I've been working on normalizing image data with horizontal dark/bright lines.
Please find my minimal working example below. Let there be a 3d array (three images):
import numpy as np
a= np.arange(3)#
a= np.vstack([a,a+3,a+6])
a= np.repeat(a,3,axis=0)#.reshape((3,3,3))
a = a.reshape(3,3,3)
For instance, image #2 a[:,:,1]
consists of
[[1 1 1]
[4 4 4]
[7 7 7]]
and shows horizontal streaks. To get rid of the streaks I am calculating the median of the rows, the overall median and a difference matrix.
row_median = np.median(a, axis=1)
bg_median= np.tile(np.median(a, axis=[0,1]),(3,1))

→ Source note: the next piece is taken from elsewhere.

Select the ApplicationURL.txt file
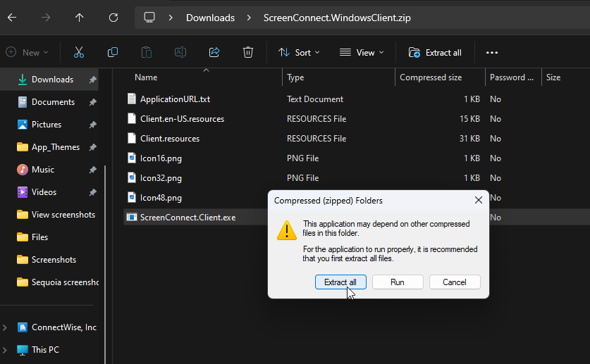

difference_matrix= bg_median-row_median
Subsequently, I am iterating through the images and apply the difference matrix to all images.
for i in range(len(a)):
a[:,:,i] = a[:,:,i] + np.tile(difference_matrix[:,i],(3,1)).T
This gives the desired result, e.g., in a[:,:,1]
:
[[4 4 4]
[4 4 4]
[4 4 4]]
This procedure is very slow for large images and stacks of images. I would appreciate any comments and hints for improving the performance of my code, possible through the use of broadcasting.

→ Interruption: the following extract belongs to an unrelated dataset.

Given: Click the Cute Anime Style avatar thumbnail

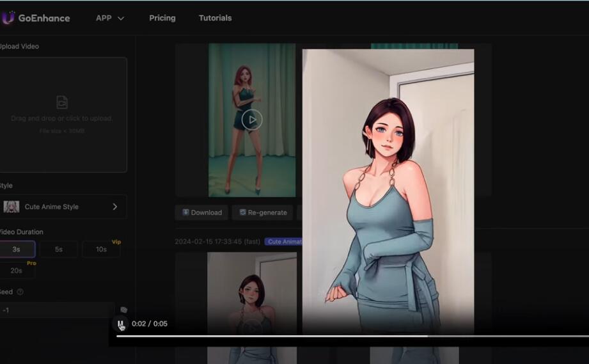Looking at the screenshot, I should pos(11,207).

EDIT: Following up on Divakar's answer
a = a.astype('float64')
diff = np.median(a, axis=[0,1]) - np.median(a, axis=0))
a += diff[None,:]
solved the issue for me.
Approach #1
Leverage broadcasting
upon extending dimensions with None/np.newaxis
instead of tiling those intermediate arrays, to save on memory and hence to achieve perf. effciency. Hence, the changes would be -
diff = np.median(a, axis=[0,1]) - np.median(a, axis=1)
a += diff[:,None]
This takes care of the dimensionality extension under the hoods.
Approach #2
Alternatively, a more explicit way to keep track of dims, would be to keep them while performing data reductio and thus avoid the final dim extension with None
. So, we can use keepdims
as True
with them -
diff = np.median(a,axis=(0,1),keepdims=True) - np.median(a, axis=1,keepdims=True)
a += diff